White tweaked one of his knees in practice in the week leading up to Sunday night’s snowboard halfpipe event in Aspen, Colo., according to his social media.

“After talking with the medical staff, decided that pushing through would only make things worse,” was posted on White’s Instagram about four hours before the contest. “It’s a difficult decision to make, but just need to give my knee some time to recover and I’ll be back soon.”

White, 34, last competed in snowboarding at the 2018 PyeongChang Olympics, taking his third gold medal. He returned to riding after an aborted attempt to qualify for the Tokyo Olympics in skateboarding.

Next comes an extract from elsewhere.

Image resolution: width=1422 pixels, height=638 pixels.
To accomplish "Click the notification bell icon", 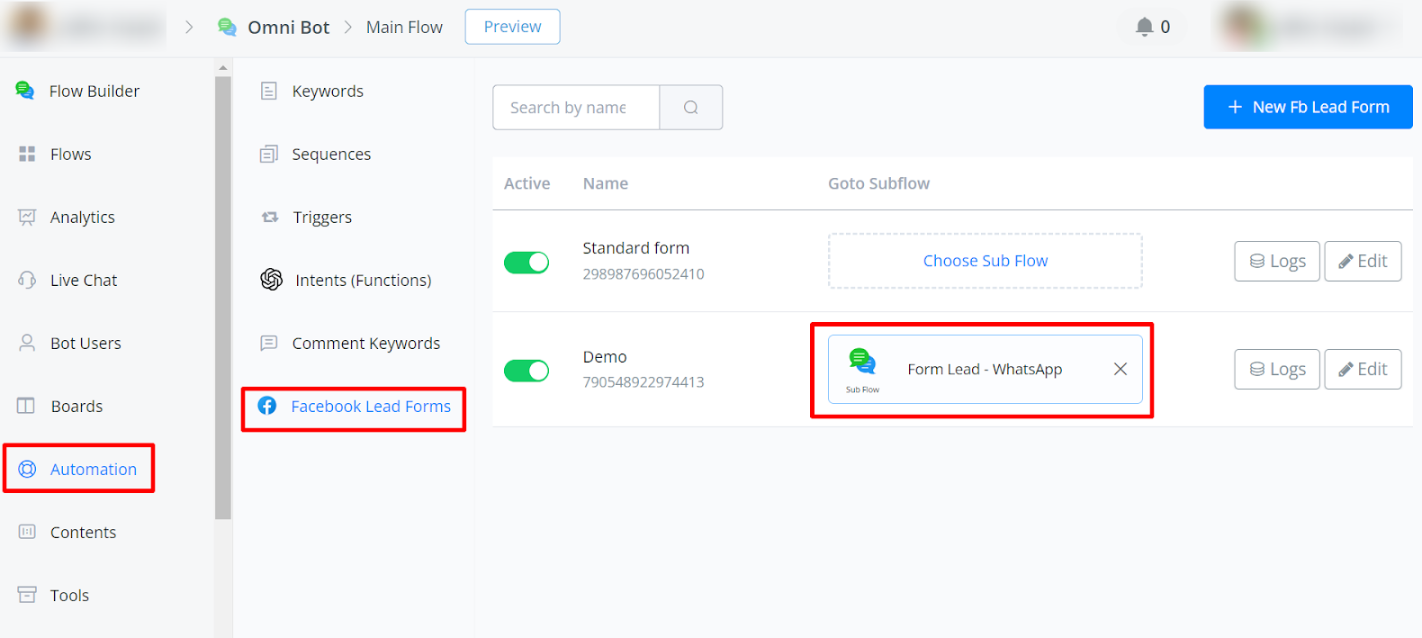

“Every time it just feels like a new go at it,” White, who next year will be older than any man to compete in an Olympic snowboard halfpipe, said in an X Games video interview last week. “I don’t really, like, let off the gas. You may not see me, but I’m still doing all the things that I need to.”

White’s anticipated return to X Games, his first time at the biggest annual snowboard competition since 2017, was billed as a showdown with Australian Scotty James. James took bronze in PyeongChang and won three of the last four X Games titles.

But Japanese 19-year-old Yuto Totsuka prevailed in Aspen, beating James for a third consecutive head-to-head and stamping himself as the early 2022 Olympic favorite. Totsuka, 11th in PyeongChang as the youngest entrant, ranked first on Sunday based on overall impression instead of any of his four runs being scored.

He had a pair of 1440s in one of his runs, according to commentators.

James took second, followed by another Japanese, Ruka Hirano. Taylor Gold was the top American in fourth. At least one American man made the halfpipe podium at the first 23 editions of the X Games in the U.S., but none have done so the last two years.

Earlier on the last day of competition Sunday, snowboarder Jamie Anderson earned her eighth X Games title, but her first in big air.

Anderson, the two-time Olympic champion and seven-time X Games champion in slopestyle, beat a big air field that included every medalist from the last three X Games, plus every 2018 Olympic medalist, led by Austrian Anna Gasser (who was seventh on Sunday).

Anderson, 30, is already the only female snowboarder with multiple Olympic titles. She said after winning Friday’s slopestyle crown that she thought this might be her last competitive season, but now doesn’t know when she will retire.

Anderson is one Winter X Games medal shy of the record 20 held by Canadian snowboarder Mark McMorris and two golds shy of the female record held by American snowboarder Lindsey Jacobellis.

American men won snowboard slopestyle (Dusty Henricksen) and ski slopestyle (Nick Goepper).

Henricksen, a 17-year-old X Games rookie, became the first U.S. male snowboarder to win an X Games Aspen slopestyle since White in 2009. Previously, his biggest title was the 2020 Youth Winter Olympics.

He beat a field that included Olympic champion Red Gerard (seventh on Sunday). It lacked five-time X Games champ McMorris, who missed X Games for the first time since his 2011 debut due to a positive coronavirus test.

Goepper, an Olympic silver and bronze medalist, earned his fourth X Games ski slopestyle title and first since a three-peat from 2013-15.

What’s next for snowboarders and freeskiers is unclear. The biennial world championships set for China in February were canceled, but could be rescheduled.

The Burton U.S. Open, usually a season-ender in late February or early March for snowboarders, was also canceled due to the pandemic.